Cancer treatments have come a long way since surgery was the only option. Next came radiotherapy and chemotherapy, where radiation and cytotoxic agents respectively were used to indiscriminately kill both healthy and cancerous cells. Then came small molecule drugs, which targeted specific molecular changes associated with cancer.
In recent years, antibodies have come to the fore as a treatment option that promises to be even more selective in targeting cancer.
“Now we have moved on to cell therapies where our weapons against cancer are living things,” explains Won Seog Kim, director of the CAR T and Cell Therapy Center at Samsung Comprehensive Cancer Center (SCCC) in Seoul, the first hospital in South Korea to offer chimeric antigen receptor (CAR)-T-cell therapy in 2021. “In particular, antibody therapies such as CAR T cells, which are able to home in on cancer cell surface proteins, have been very successful at treating notoriously hard-to-target blood cancers like lymphoma and leukaemia.”
CAR T cells have also been remarkably effective at treating advanced cancers and typically require fewer treatments than other standard drugs, adds Kim.
Harnessing immune cells
CAR-T treatments begin by taking some of the patient’s own T cells. T cells are part of the body’s immune system and are involved in detecting and destroying infected or cancerous cells.
Each patient’s T cells are then engineered to produce CARs on their cell surface, in effect giving them a homing mechanism to locate specific proteins found on cancer cells known as antigens. The newly modified CAR T cells are then multiplied in the lab before being infused back into the patient. If all goes well, the CAR T cells attack cancerous cells while leaving healthy cells untouched, with some eventually becoming long-lived memory cells that keep the cancer at bay for years.
However, there are a number of things that could go wrong. One of the key risks of CAR-T therapy is cytokine release syndrome, where the immune system has an overly strong response to the infused CAR T cells. Another risk is immune effector cell associated neurotoxicity, which causes side effects ranging from temporary confusion to a life-threatening build-up of fluid in the brain.
Such risks are known and can be managed if closely monitored, says Kim. “We treat more than 100 patients a year with a very low rate of intensive care unit admission, largely thanks to our multidisciplinary team of doctors and nurses, including infectious disease specialists, haematologists, neurologists and emergency care personnel,” he explains. “Functionally, our needs are like those of a small hospital, which is one reason we put together the CAR T and Cell Therapy Center.”
The refining stage
Since 2017, six CAR-T-cell therapies have been approved by the US Food and Drug Administration and many more are being developed, reflecting the great promise of the approach. Yet CAR-T-cell therapy is no magic bullet; not all patients respond to CAR-T therapy and it has only been approved in some countries for blood cancers thus far.
Furthermore, bespoke approaches to developing CAR T cells typically take too long, requiring one to two months to multiply each patient’s cells in sufficient numbers (see end box for more about SCCC’s very rapid, personalized cancer treatments). The alternative is allogenic CAR T cells, where donor engineered cells are designed to be used off-the-shelf rather than customized to each patient.
To enhance the cancer-killing abilities of the latter, Kim is currently investigating the use of small RNA constructs that reduce the expression of immune checkpoint inhibitors, which slow down the efficacy of CAR T cells.

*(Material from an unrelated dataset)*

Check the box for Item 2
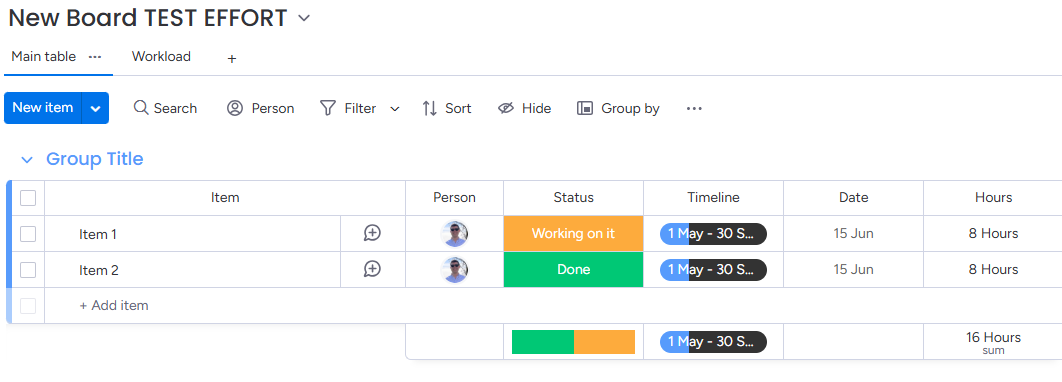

Jeeyun Lee, director of the Precision Cancer Therapeutics Center at Samsung Comprehensive Cancer Center, is also working with Kim to expand various types of T-cell therapies to solid cancer patients, based on data from an integrative sequencing, biomarker, and clinical database system.
Understanding and measuring biomarkers will be important when it comes to assessing novel therapies for cancers such as treatment-resistant solid tumours, says Lee. These new therapies could include bispecific immunotherapies, which can target two different antibodies, and/or engineered cell therapies, which reintroduce improved immune cells to fight cancers, for example, according to both Lee and Kim.
“In the past few years, we’ve been working very hard to thoroughly characterize cancers; on the one hand studying treatments that can apply to all cancer patients and on the other hand, going beyond understanding individual patients to understanding different parts of a tumour at a single cell level,” she explains. “Precision medicine is already happening, but the future of cancer therapy is going to be even more detailed and fine-grained.”